Sans prendre de gants, Aliou Sall a relevé que la mise en œuvre de la décentralisation traîne des lacunes en ce sens qu'elle n'est pas effective dans les faits. L'ancien directeur général de la Caisse de dépôt et consignation a, osé l'expression suivante : « la décentralisation existe, mais elle est une décentralisation dans les textes... Les élus locaux que nous sommes, nous nous rendons compte tous les jours que l'action publique au niveau local est conçue, managée, évaluée par les représentants de l'Etat et non par les élus locaux ».
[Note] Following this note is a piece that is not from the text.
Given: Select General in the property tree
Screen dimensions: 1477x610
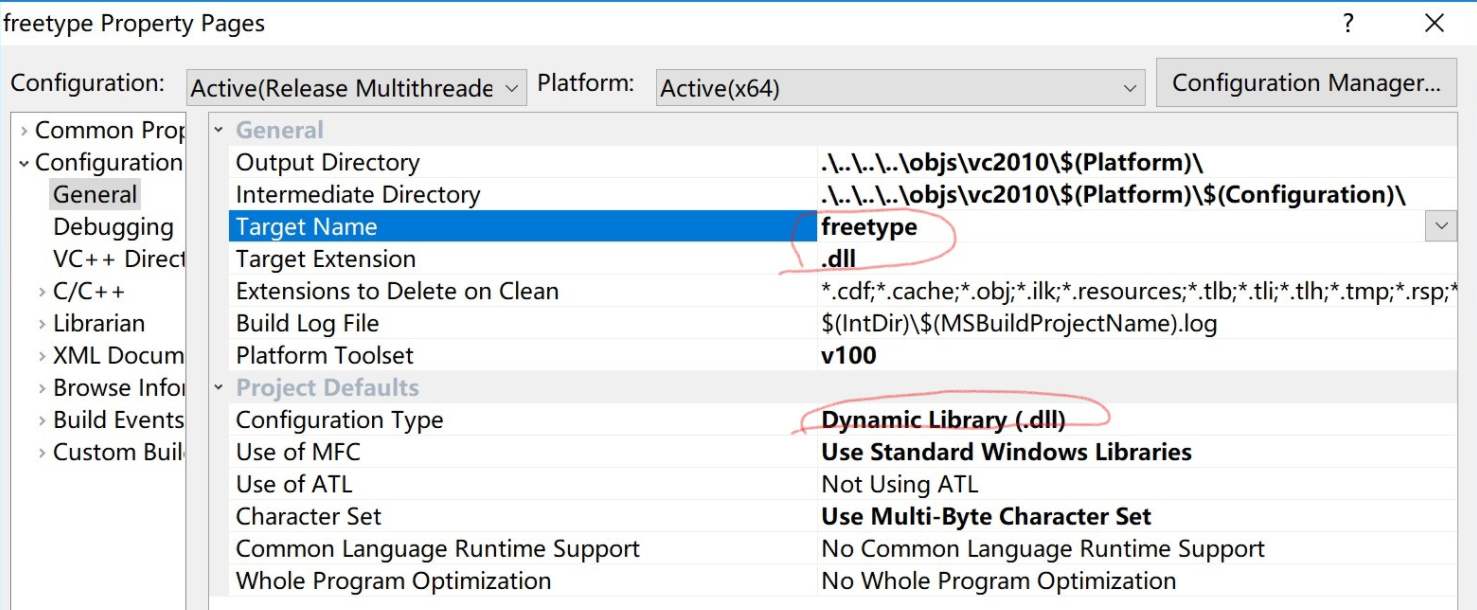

Convaincu qu'il ne s'agit pas de décentraliser pour décentraliser, Aliou Sall propose de s’arrêter un peu « pour voir comment faire en sorte que les collectivités territoriales et les élus locaux puissent mieux participer à la mise en œuvre des politiques publiques ». Cela doit nécessairement passer par une révolution des finances publiques, par une décentralisation du budget d'investissement. « Nous ne disons pas qu'il faut envoyer tout le budget d'investissement vers les collectivités territoriales, mais il faut procéder par l'expérimentation », préconise le président de l'AMS qui demande aussi un « transfert budgétaire » qui doit être accompagné par la décentralisation des corps de contrôle.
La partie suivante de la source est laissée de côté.